[Stored dataset entries]
#####
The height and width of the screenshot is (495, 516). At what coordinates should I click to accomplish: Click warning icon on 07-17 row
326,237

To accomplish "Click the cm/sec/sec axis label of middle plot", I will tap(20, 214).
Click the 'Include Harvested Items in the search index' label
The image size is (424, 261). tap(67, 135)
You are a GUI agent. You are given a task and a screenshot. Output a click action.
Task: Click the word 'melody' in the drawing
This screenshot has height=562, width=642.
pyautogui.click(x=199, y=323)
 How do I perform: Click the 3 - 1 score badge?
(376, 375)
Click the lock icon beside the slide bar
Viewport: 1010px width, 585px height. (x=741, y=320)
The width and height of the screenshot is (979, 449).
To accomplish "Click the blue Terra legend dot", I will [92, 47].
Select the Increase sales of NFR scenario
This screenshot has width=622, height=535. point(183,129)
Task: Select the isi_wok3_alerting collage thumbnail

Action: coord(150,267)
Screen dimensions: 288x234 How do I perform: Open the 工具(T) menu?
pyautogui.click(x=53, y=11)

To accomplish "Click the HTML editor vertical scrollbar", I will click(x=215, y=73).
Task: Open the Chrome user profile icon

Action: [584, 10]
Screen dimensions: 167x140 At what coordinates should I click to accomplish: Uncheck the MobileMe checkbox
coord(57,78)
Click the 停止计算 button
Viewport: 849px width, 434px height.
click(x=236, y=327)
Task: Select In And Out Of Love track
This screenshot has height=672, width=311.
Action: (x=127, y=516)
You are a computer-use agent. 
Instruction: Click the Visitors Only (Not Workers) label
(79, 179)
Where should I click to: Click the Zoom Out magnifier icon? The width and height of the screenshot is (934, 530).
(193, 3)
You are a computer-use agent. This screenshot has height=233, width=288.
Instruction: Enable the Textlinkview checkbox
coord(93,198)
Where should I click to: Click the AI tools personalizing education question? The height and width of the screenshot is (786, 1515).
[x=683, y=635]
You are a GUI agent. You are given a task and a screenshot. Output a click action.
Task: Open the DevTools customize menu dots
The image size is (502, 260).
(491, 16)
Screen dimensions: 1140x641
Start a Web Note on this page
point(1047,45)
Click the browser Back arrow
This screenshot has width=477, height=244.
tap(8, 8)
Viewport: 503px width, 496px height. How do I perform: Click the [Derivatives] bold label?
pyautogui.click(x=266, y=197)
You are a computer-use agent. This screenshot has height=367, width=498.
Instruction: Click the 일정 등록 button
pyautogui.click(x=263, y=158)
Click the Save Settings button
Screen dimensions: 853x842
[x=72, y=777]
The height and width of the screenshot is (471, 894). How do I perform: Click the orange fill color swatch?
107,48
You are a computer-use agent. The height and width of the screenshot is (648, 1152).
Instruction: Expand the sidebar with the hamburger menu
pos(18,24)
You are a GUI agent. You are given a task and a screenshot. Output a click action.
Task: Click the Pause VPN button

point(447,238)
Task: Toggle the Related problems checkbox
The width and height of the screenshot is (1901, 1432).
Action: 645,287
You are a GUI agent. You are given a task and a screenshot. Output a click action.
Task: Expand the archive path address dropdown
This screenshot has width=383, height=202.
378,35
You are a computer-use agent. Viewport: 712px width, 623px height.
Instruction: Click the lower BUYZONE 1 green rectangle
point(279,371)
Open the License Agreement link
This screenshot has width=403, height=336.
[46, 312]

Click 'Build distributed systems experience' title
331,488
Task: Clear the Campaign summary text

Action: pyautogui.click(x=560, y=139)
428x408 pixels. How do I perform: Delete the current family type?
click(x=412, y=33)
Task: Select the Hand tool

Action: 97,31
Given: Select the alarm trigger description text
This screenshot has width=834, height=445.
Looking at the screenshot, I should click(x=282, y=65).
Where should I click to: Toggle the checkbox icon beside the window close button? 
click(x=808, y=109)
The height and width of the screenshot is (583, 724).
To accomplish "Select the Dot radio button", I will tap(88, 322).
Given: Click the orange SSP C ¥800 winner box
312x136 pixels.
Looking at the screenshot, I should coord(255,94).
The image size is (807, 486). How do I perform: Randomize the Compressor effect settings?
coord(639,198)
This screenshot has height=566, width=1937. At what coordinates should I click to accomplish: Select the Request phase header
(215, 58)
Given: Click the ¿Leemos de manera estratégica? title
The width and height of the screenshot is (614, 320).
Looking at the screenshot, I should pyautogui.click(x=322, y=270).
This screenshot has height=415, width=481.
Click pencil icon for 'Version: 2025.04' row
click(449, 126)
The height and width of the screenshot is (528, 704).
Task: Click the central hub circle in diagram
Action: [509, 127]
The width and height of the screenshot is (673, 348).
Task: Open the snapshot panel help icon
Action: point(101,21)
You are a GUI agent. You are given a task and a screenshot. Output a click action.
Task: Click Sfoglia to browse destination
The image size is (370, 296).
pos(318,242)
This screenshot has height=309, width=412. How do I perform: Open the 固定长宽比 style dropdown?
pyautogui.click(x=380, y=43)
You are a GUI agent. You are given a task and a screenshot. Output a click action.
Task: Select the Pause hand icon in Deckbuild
#####
Please retype all of the data above exactly as it appears, keeping every line and character unchanged.

CORRECT ANSWER:
The height and width of the screenshot is (495, 516). At what coordinates should I click to accomplish: Click warning icon on 07-17 row
326,237

To accomplish "Click the cm/sec/sec axis label of middle plot", I will tap(20, 214).
Click the 'Include Harvested Items in the search index' label
The image size is (424, 261). tap(67, 135)
You are a GUI agent. You are given a task and a screenshot. Output a click action.
Task: Click the word 'melody' in the drawing
This screenshot has height=562, width=642.
pyautogui.click(x=199, y=323)
 How do I perform: Click the 3 - 1 score badge?
(376, 375)
Click the lock icon beside the slide bar
Viewport: 1010px width, 585px height. (x=741, y=320)
The width and height of the screenshot is (979, 449).
To accomplish "Click the blue Terra legend dot", I will [92, 47].
Select the Increase sales of NFR scenario
This screenshot has width=622, height=535. point(183,129)
Task: Select the isi_wok3_alerting collage thumbnail

Action: coord(150,267)
Screen dimensions: 288x234 How do I perform: Open the 工具(T) menu?
pyautogui.click(x=53, y=11)

To accomplish "Click the HTML editor vertical scrollbar", I will click(x=215, y=73).
Task: Open the Chrome user profile icon

Action: [584, 10]
Screen dimensions: 167x140 At what coordinates should I click to accomplish: Uncheck the MobileMe checkbox
coord(57,78)
Click the 停止计算 button
Viewport: 849px width, 434px height.
click(x=236, y=327)
Task: Select In And Out Of Love track
This screenshot has height=672, width=311.
Action: (x=127, y=516)
You are a computer-use agent. 
Instruction: Click the Visitors Only (Not Workers) label
(79, 179)
Where should I click to: Click the Zoom Out magnifier icon? The width and height of the screenshot is (934, 530).
(193, 3)
You are a computer-use agent. This screenshot has height=233, width=288.
Instruction: Enable the Textlinkview checkbox
coord(93,198)
Where should I click to: Click the AI tools personalizing education question? The height and width of the screenshot is (786, 1515).
[x=683, y=635]
You are a GUI agent. You are given a task and a screenshot. Output a click action.
Task: Open the DevTools customize menu dots
The image size is (502, 260).
(491, 16)
Screen dimensions: 1140x641
Start a Web Note on this page
point(1047,45)
Click the browser Back arrow
This screenshot has width=477, height=244.
tap(8, 8)
Viewport: 503px width, 496px height. How do I perform: Click the [Derivatives] bold label?
pyautogui.click(x=266, y=197)
You are a computer-use agent. This screenshot has height=367, width=498.
Instruction: Click the 일정 등록 button
pyautogui.click(x=263, y=158)
Click the Save Settings button
Screen dimensions: 853x842
[x=72, y=777]
The height and width of the screenshot is (471, 894). How do I perform: Click the orange fill color swatch?
107,48
You are a computer-use agent. The height and width of the screenshot is (648, 1152).
Instruction: Expand the sidebar with the hamburger menu
pos(18,24)
You are a GUI agent. You are given a task and a screenshot. Output a click action.
Task: Click the Pause VPN button

point(447,238)
Task: Toggle the Related problems checkbox
The width and height of the screenshot is (1901, 1432).
Action: 645,287
You are a GUI agent. You are given a task and a screenshot. Output a click action.
Task: Expand the archive path address dropdown
This screenshot has width=383, height=202.
378,35
You are a computer-use agent. Viewport: 712px width, 623px height.
Instruction: Click the lower BUYZONE 1 green rectangle
point(279,371)
Open the License Agreement link
This screenshot has width=403, height=336.
[46, 312]

Click 'Build distributed systems experience' title
331,488
Task: Clear the Campaign summary text

Action: pyautogui.click(x=560, y=139)
428x408 pixels. How do I perform: Delete the current family type?
click(x=412, y=33)
Task: Select the Hand tool

Action: 97,31
Given: Select the alarm trigger description text
This screenshot has width=834, height=445.
Looking at the screenshot, I should click(x=282, y=65).
Where should I click to: Toggle the checkbox icon beside the window close button? 
click(x=808, y=109)
The height and width of the screenshot is (583, 724).
To accomplish "Select the Dot radio button", I will tap(88, 322).
Given: Click the orange SSP C ¥800 winner box
312x136 pixels.
Looking at the screenshot, I should coord(255,94).
The image size is (807, 486). How do I perform: Randomize the Compressor effect settings?
coord(639,198)
This screenshot has height=566, width=1937. At what coordinates should I click to accomplish: Select the Request phase header
(215, 58)
Given: Click the ¿Leemos de manera estratégica? title
The width and height of the screenshot is (614, 320).
Looking at the screenshot, I should pyautogui.click(x=322, y=270).
This screenshot has height=415, width=481.
Click pencil icon for 'Version: 2025.04' row
click(449, 126)
The height and width of the screenshot is (528, 704).
Task: Click the central hub circle in diagram
Action: [509, 127]
The width and height of the screenshot is (673, 348).
Task: Open the snapshot panel help icon
Action: point(101,21)
You are a GUI agent. You are given a task and a screenshot. Output a click action.
Task: Click Sfoglia to browse destination
The image size is (370, 296).
pos(318,242)
This screenshot has height=309, width=412. How do I perform: Open the 固定长宽比 style dropdown?
pyautogui.click(x=380, y=43)
You are a GUI agent. You are given a task and a screenshot. Output a click action.
Task: Select the Pause hand icon in Deckbuild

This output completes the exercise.